— PROBLEM REQUIREMENTS —
Check every line of the material below for the string "Viewport", and return the ones that have it.

— SOURCE DATA —
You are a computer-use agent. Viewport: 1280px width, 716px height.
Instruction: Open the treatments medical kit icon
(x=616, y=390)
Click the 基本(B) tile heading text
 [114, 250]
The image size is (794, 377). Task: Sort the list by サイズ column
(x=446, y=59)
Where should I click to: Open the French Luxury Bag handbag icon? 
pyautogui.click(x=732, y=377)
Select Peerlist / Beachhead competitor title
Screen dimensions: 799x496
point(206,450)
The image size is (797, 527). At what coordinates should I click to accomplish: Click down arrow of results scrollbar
---
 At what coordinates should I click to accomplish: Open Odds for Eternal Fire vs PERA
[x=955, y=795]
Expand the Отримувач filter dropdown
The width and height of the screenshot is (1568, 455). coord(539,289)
* * *
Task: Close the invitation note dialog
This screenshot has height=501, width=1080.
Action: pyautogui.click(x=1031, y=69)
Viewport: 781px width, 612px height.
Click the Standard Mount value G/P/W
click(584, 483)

— RESPONSE TO THE EXERCISE —
You are a computer-use agent. Viewport: 1280px width, 716px height.
Viewport: 781px width, 612px height.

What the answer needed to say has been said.